Type materialUSA, Kansas, Clyde, Celastrus scandens, 18 May 1901, E. Bartholomew 2856 (BPI 615293, holotype). USA, on Celastrus scandens, September 1927, L.E. Wehmeyer (BPI 892915, epitype designated here, ex-epitype culture CBS 139.27; MBT178537).

Additional material examined USA, Virginia, Blacksburg, on Celastrus scandens. 13 October 1936, C.L. Shear (BPI 615294).

Notes: Diaporthe celastrina was originally described from Celastrus scandens in the USA (Kansas) and the epitype designated here is collected from the USA on the same host and also identified by L.E. Wehmeyer. The host Celastrus scandens (American Bittersweet, Celastraceae) is native to central and northeastern North America.

Diaporthe helicis Niessl, Verh. Naturforsch. Ver., Brünn 16: 50 (1876). Fig. 7g–i

[=Diaporthe nitschkei J. Kunze, Fungi Selecti Exs. 124. (1877), nom. nud.]

Pycnidia on host and alfalfa twigs on WA 200–300 μm diam, globose, embedded in tissue, erumpent at maturity, well developed, black stroma with a black, 50–150 μm long neck, often with an off white, conidial cirrus extruding from ostiole; walls parenchymatous, consisting of 3–4 layers of medium brown textura angularis. Conidiophores (6–) 8–15 (16.5) × 1–2 μm, hyaline, smooth, unbranched, ampulliform, cylindrical to clavate. Conidiogenous cells 0.5–1 μm diam, phialidic, cylindrical, terminal, tapering slightly towards apex. Paraphyses absent. Alpha conidia (5.5–) 6–8 (9.5) × 2.5–3.5 μm (x̄±SD = 7 ± 0.5 × 3 ± 0.2, n = 30), abundant on alfalfa twigs, aseptate, hyaline, smooth, cylindrical to ellipsoidal, biguttulate or multiguttulate, base subtruncate. Beta conidia not observed.

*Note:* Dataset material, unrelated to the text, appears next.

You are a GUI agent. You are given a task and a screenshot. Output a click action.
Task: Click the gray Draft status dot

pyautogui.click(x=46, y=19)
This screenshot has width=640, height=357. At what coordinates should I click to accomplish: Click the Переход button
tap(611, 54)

Cultural characteristics: In dark at 25 °C for 1 wk, colonies on PDA fast growing, 5.6 ± 0.2 mm/day (n = 8), white, aerial mycelium turning to grey, reverse white, turning to grey in centre; stroma produced in 1 wk old culture with abundant conidia.

Host range: On vines and leaves of Hedera helix (Araliaceae)

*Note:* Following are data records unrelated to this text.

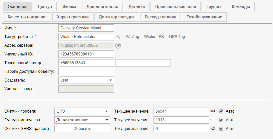Viewport: 273px width, 139px height.
Task: Toggle Авто checkbox for GPRS traffic counter
Action: point(221,128)
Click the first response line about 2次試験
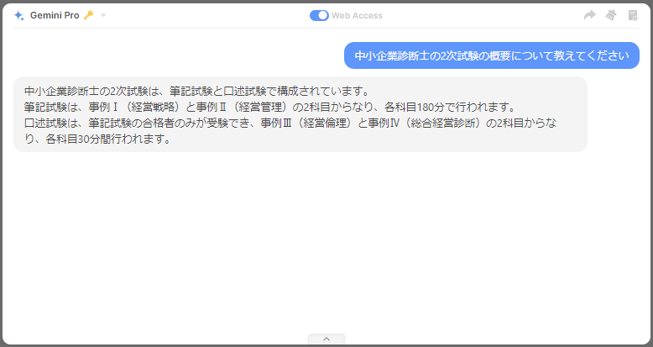Image resolution: width=653 pixels, height=347 pixels. pyautogui.click(x=196, y=91)

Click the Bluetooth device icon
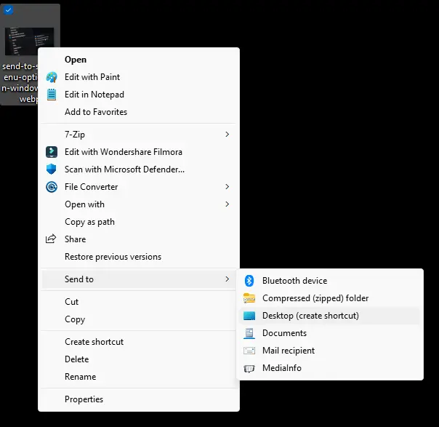249,281
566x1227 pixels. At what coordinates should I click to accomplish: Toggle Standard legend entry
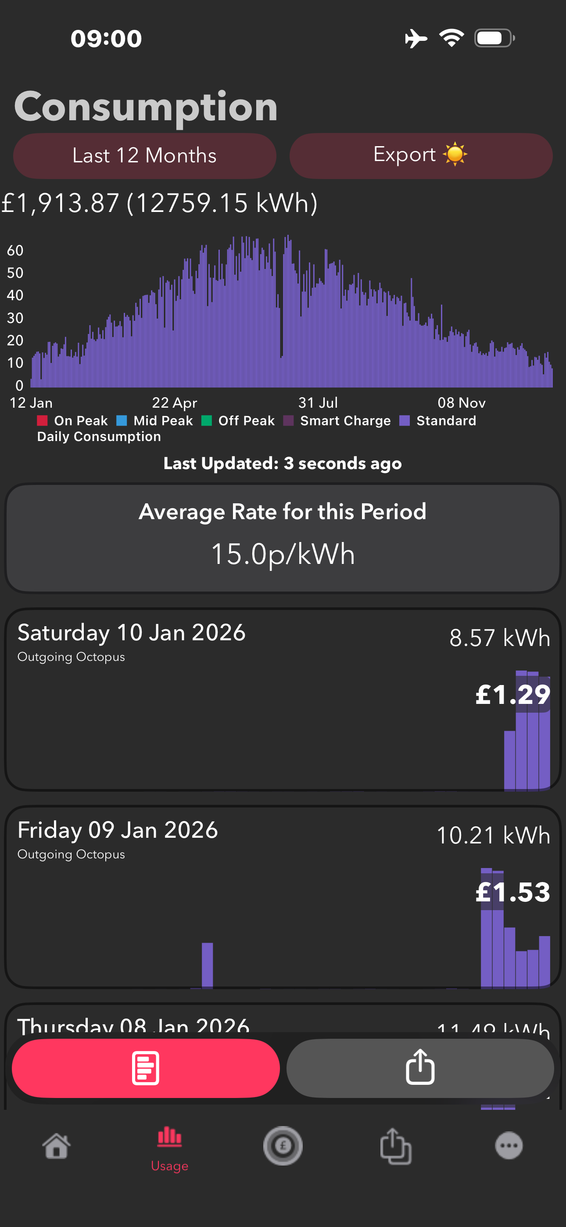tap(438, 421)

Geographic distribution: Europe (France, Germany)

Type material: GERMANY, Saxony, Islebiam, on vines of Hedera helix, June 1875, J. Kunze (bound collection in BPI Joannes Kunze, Fungi Selecti Exsiccati 124, lectotype designated here; MBT178538, isolectotypes BPI 1108439; BPI 1108445); FRANCE, Veronnes, on vines of Hedera helix, 10 March 2011, A. Gardiennet (BPI 892919, epitype designated here, ex-epitype culture AR5211 = CBS; MBT178539).

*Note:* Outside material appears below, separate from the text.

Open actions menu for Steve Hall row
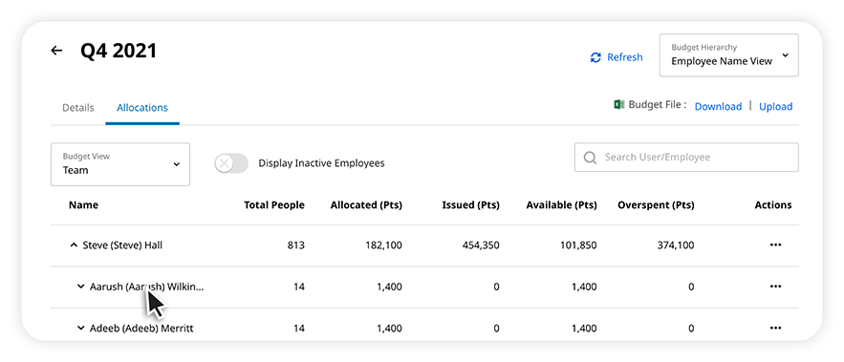This screenshot has height=362, width=844. pos(775,245)
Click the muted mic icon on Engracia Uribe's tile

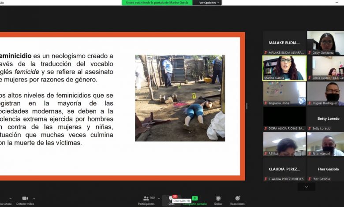(x=265, y=103)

Notes: When Niessl (1876) described Diaporthe helicis, he referred to the J. Kunze specimen that was distributed as J. Kunze, Fungi Sel. Exsiccati 124 labeled Diaporthe nitschkei. Although that exsiccati number was issued in 1875, the label does not include a description and thus that name was not published. The name D. helicis published 1 year later is typified by that same exsiccati number.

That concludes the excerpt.